[Saved data entries]
━━━━━━━━━━━━━━━━━━━━
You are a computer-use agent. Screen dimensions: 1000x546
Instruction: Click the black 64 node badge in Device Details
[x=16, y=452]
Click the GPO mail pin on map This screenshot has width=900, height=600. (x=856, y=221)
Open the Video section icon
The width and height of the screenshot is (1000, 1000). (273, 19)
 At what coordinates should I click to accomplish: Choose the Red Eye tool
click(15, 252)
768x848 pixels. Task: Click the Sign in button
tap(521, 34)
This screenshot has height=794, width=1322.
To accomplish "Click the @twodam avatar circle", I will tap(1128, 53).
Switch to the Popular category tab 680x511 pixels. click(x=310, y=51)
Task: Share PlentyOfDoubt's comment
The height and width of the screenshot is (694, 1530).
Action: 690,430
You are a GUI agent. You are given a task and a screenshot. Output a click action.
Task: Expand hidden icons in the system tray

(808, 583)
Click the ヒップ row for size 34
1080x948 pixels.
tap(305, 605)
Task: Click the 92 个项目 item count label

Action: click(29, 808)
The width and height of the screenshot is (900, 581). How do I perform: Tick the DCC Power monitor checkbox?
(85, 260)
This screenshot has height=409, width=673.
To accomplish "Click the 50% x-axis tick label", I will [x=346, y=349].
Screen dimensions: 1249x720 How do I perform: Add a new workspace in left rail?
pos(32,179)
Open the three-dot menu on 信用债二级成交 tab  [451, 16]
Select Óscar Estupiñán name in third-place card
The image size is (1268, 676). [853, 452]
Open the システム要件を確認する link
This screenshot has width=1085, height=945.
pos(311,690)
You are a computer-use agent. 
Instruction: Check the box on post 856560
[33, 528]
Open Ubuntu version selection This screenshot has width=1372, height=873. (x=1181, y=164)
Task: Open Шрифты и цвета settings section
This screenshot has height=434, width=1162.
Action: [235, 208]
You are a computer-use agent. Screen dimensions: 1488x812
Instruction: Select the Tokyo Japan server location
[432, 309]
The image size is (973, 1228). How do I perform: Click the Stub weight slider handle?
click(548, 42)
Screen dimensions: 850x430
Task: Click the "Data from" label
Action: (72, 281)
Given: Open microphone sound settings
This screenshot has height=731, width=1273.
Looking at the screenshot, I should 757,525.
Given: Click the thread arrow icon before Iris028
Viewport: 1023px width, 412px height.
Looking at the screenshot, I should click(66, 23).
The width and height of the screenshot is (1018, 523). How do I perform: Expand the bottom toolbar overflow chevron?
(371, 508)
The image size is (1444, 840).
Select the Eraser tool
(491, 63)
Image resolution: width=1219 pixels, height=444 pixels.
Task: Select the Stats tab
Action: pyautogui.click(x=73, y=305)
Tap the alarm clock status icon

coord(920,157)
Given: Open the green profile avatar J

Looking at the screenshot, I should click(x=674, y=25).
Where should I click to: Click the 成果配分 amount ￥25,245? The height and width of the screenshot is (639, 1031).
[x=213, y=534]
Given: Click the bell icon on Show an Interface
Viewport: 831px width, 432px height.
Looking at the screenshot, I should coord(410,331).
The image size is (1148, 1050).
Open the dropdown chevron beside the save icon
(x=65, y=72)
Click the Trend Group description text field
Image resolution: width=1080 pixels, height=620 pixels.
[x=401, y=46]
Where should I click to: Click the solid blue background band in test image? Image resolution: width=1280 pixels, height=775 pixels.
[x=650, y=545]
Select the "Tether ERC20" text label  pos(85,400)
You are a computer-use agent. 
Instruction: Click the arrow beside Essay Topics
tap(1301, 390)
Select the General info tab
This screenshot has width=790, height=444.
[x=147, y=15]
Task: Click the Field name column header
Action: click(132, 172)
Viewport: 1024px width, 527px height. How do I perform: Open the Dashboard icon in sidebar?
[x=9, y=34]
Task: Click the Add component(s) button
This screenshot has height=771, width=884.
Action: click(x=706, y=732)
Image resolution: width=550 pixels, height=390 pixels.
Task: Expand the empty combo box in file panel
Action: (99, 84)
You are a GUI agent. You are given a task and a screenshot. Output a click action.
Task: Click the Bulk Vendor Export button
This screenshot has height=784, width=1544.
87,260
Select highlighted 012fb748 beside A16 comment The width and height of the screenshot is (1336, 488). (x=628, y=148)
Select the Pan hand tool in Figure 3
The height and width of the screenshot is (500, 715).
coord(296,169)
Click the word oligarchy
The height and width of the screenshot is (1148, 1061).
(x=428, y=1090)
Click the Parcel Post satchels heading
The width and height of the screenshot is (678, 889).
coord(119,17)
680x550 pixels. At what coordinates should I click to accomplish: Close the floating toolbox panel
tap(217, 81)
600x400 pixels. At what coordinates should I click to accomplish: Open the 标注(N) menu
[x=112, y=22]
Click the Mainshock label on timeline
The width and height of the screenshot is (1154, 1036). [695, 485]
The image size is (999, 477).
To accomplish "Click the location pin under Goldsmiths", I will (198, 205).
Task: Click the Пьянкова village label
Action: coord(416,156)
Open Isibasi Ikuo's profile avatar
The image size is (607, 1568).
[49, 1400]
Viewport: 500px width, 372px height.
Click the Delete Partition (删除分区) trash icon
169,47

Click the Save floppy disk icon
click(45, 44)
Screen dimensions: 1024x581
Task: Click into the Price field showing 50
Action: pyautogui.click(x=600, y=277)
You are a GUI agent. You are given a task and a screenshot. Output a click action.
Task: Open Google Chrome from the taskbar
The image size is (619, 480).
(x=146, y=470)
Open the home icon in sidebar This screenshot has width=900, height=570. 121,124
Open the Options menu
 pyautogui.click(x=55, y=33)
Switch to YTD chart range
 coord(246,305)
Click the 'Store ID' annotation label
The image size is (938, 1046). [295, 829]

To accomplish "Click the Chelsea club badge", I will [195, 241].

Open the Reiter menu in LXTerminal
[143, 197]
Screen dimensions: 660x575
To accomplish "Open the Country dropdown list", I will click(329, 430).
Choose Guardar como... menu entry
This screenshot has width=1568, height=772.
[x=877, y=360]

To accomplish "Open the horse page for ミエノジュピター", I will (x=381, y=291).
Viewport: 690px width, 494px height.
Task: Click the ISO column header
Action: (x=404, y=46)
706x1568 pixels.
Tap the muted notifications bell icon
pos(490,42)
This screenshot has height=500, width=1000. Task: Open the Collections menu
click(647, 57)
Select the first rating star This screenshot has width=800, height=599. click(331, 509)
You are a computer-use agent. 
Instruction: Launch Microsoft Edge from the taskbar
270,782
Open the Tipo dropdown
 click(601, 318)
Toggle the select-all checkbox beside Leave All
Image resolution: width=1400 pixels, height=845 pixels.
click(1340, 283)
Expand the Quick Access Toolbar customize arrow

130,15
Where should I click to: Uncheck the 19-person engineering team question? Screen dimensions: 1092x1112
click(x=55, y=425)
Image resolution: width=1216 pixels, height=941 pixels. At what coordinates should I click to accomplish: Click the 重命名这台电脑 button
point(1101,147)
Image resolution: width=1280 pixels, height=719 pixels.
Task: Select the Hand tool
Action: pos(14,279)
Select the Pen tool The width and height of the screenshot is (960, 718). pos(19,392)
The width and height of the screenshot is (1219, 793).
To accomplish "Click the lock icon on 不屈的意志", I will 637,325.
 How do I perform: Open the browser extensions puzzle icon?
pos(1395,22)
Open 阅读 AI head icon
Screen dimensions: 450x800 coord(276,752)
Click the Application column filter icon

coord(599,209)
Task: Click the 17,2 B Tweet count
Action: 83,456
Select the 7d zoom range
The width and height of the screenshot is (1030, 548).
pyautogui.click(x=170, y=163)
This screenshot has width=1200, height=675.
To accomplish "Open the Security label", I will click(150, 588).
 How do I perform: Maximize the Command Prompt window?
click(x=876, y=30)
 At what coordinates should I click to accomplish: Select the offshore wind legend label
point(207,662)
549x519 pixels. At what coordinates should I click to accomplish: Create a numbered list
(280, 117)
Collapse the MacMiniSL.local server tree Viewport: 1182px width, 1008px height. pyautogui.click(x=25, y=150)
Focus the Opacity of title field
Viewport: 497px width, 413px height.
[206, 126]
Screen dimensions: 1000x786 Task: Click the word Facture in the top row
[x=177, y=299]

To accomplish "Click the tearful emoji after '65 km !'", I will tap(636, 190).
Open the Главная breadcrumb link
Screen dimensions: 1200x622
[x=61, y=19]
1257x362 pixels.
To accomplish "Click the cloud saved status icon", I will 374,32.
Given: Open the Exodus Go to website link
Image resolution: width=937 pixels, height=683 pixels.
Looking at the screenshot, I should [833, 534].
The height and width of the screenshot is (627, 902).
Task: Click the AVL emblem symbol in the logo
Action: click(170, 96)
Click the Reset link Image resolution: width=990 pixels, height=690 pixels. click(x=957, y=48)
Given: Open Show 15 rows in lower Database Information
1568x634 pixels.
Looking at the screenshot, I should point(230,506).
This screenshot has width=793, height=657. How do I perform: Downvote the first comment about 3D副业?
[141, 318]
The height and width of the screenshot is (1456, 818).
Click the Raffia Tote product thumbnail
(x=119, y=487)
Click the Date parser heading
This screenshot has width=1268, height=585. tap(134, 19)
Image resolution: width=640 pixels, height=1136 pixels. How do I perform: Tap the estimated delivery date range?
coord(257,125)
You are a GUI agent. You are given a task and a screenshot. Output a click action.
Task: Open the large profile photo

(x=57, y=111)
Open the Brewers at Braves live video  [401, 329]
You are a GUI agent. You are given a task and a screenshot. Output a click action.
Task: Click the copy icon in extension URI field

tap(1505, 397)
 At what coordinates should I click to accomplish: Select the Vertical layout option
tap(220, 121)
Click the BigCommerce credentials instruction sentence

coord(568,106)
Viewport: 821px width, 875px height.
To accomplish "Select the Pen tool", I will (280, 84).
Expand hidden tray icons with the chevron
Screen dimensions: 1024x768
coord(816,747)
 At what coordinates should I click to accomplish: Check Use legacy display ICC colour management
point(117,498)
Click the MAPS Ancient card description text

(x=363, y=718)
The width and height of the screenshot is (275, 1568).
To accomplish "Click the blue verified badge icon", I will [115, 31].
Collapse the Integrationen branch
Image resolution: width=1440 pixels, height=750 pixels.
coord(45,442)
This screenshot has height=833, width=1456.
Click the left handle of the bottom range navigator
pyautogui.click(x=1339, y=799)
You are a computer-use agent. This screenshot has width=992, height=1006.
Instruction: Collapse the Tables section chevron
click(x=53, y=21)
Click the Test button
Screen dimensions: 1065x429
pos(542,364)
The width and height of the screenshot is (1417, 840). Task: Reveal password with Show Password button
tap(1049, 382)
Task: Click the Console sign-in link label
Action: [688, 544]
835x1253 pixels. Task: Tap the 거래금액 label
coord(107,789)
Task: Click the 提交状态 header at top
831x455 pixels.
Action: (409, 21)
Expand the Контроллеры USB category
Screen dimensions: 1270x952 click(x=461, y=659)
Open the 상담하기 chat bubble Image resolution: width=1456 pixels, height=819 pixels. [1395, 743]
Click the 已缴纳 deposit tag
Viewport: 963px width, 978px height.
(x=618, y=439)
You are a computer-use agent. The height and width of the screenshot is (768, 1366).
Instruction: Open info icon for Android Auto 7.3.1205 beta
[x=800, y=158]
━━━━━━━━━━━━━━━━━━━━
What is being asked: What is the number of lines in the entries above that contain the word "settings"? Answer with that number only.

Response to the task: 2